Cuento: |
Aquel hombre caminaba de una forma muy extraña, iba vestido con una gabardina marrón y un sombrero a juego, y en la espalda tenía un bulto sospechoso ¿Qué debía ser aquello? No hacía para nada el aspecto de una joroba, puesto que el cuerpo lo tenía totalmente recto, más bien parecía como si llevara una mochila bajo la gabardina.
Andaba balanceándose sobre sus dos pies que parecían estar pegados, de derecha a izquierda, y no abría su boca para nada, si que movía los ojos pero la boca permanecía todo el tiempo cerrada.
Había intentado varias veces entrar en el museo a robar, y parecía que lo único que quería de él era una minúscula esfera azul, que habían recatado de un naufragio.
Yo no entendía mucho de arte la verdad, llevaba años trabajando en ese museo como guardia de seguridad, pero el arte no entraba dentro de mis aficiones.
Esa esfera azul según mi punto de vista, no parecía valer mucho, además desde el primer día que la habían trasladado desde el fondo del mar hasta su urna particular, había menguado considerablemente de tamaño, antes era igual que un balón de fútbol y ahora era incluso más pequeña que una canica.
Aquel hombre era extremadamente resbaladizo, no me refiero solo a su habilidad por escabullirse del museo sin que yo pudiera apresarlo, sino también al tacto de su piel, que era muy pero que muy viscosa.
Al mes de estar la esfera en el museo, ésta comenzó a darme sueño, y me dormía casi sin darme cuenta, en esos sueños veía como la esfera se elevaba, atravesaba la urna rompiéndola y se multiplicaba en tres esferas más de su mismo tamaño. Las cuatro esferas estaban separadas a una larga distancia las unas de las otras, entre medio de ellas se abría un pantalla gigante flotante con la ayuda de las cuatro esferas, que componían sus cuatro esquineras.
En esa pantalla se narraba la historia de una ciudad submarina.
Una ciudad en donde todos los habitantes eran peces, pero peces que caminaban como hombres, que hablaban como ellos, incluso razonaban.

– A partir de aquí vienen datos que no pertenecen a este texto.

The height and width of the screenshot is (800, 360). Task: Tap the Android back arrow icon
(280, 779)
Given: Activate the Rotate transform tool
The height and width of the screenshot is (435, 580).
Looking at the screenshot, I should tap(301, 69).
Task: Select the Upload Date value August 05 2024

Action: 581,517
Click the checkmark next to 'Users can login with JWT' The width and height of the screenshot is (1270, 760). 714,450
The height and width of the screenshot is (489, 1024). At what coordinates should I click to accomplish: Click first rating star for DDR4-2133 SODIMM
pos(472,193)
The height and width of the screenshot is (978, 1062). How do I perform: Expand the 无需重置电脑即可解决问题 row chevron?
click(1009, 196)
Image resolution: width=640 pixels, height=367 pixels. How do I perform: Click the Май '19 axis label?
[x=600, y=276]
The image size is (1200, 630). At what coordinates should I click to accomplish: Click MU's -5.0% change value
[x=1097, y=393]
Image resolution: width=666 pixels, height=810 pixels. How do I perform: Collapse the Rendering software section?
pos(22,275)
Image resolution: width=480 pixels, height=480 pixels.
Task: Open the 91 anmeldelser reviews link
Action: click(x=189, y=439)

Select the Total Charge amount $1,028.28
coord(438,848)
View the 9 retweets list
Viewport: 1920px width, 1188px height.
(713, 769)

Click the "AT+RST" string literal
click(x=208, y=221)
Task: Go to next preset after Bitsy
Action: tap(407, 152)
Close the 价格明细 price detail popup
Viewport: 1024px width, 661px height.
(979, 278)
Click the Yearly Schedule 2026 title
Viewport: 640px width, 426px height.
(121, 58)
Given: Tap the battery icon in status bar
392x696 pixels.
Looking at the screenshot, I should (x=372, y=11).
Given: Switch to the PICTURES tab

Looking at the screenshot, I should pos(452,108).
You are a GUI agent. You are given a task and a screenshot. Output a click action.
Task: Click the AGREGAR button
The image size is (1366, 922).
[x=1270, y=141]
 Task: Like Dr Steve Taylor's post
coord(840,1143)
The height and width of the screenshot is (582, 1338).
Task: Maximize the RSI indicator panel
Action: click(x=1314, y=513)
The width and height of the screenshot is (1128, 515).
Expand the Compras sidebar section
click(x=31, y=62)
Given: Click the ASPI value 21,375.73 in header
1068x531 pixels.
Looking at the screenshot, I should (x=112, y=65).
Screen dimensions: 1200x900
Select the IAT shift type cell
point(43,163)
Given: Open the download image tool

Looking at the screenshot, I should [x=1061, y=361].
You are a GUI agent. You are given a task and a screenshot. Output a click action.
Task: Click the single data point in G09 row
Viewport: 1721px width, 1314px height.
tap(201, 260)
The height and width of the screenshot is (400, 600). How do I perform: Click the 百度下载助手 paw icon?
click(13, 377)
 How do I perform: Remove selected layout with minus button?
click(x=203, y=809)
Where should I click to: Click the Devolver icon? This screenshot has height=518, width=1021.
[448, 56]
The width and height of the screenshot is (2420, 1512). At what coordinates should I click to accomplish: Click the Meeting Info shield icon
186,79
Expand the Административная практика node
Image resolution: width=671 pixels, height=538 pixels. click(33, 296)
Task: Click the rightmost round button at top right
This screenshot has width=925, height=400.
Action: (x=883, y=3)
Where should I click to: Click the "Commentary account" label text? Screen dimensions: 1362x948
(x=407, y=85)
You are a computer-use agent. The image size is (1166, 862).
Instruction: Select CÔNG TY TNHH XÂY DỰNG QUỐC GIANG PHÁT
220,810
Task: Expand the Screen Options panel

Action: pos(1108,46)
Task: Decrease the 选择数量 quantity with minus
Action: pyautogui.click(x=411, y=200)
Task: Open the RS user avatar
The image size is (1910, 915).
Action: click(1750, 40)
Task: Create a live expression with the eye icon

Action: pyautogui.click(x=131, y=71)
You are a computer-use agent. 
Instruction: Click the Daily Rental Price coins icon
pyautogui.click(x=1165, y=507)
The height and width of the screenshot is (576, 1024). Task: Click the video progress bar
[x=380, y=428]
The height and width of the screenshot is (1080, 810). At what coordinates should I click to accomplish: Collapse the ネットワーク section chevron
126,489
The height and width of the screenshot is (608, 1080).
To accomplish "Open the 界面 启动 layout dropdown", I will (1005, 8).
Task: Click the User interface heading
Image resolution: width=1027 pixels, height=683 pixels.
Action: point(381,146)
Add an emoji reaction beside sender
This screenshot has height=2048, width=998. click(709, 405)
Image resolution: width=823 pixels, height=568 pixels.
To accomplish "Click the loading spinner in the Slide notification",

En sus armarios todos ellos tenían gabardinas marrones, sombreros a juego y máscaras de hombre, todas eran iguales, y al lado había bombonas de oxígeno. Algunos de esos peces estaban largos en sus camas o cunitas, tiritando de frío y muy, muy enfermos, tenían una erupción verdosa y grumosa por casi todo su cuerpo. Las aletas se les estaban desquebrajando y doblando.
En el centro de aquella ciudad, había una urna de cristal, de ella salían filamentos de alambre que se anudaban a los tejados de cada una de las casas. A su alrededor estaban algunos peces sanos arrodillados ante ella, diciendo:
-¡Oh, esfera azul! ¡Fuente independiente de nuestra vida! ¡Vuelve, te necesitamos!
Al despertarme de esos sueños medio atontado comprobaba la posición de la esfera, y era exactamente la misma de siempre. En una ocasión, me desperté un poco antes de que el sueño llegara a su final, y vi con mis propios ojos como la esfera menguaba frente a mí, a causa de una lágrima de tristeza que había mojado su plana y redondeada superficie.
Cuando otra vez ese hombre extraño volvió a pasar por el museo le pedí que se quitara la máscara, como si supiera que yo sabía toda la verdad respecto a la ciudad sumergida y el verdadero origen de la esfera azul, me hizo caso y se la quito, y allí estaba yo, frente a un pez de mi misma altura. Le entregué la esfera sabiendo que él la necesitaba, que los habitantes de esa ciudad la necesitaban para poder sobrevivir, y que nosotros les habíamos estado robando su derecho a vivir al querer aguardar la esfera egoístamente.
Nadie supo nunca nada sobre la verdad de su desaparición, yo fui el único testigo y a la vez el único culpable, pero no me arrepiento, sé que hice lo correcto. Y lo pude confirmar cuando volví a soñar con esa ciudad sumergida, ésta vez el sueño fue provocado por el sombrero que se había dejado olvidado el hombre-pez, ésta vez pude ver a la esfera dentro de su urna de cristal, donde le correspondía, transportando rayos azules eléctricos por los filamentos de alambre, pude ver como las erupciones desaparecían, como las aletas volvían a estar en perfectas condiciones, y como los niñitos peces volvían a sonreír y a querer beber su zumo de algas dentro de sus biberones.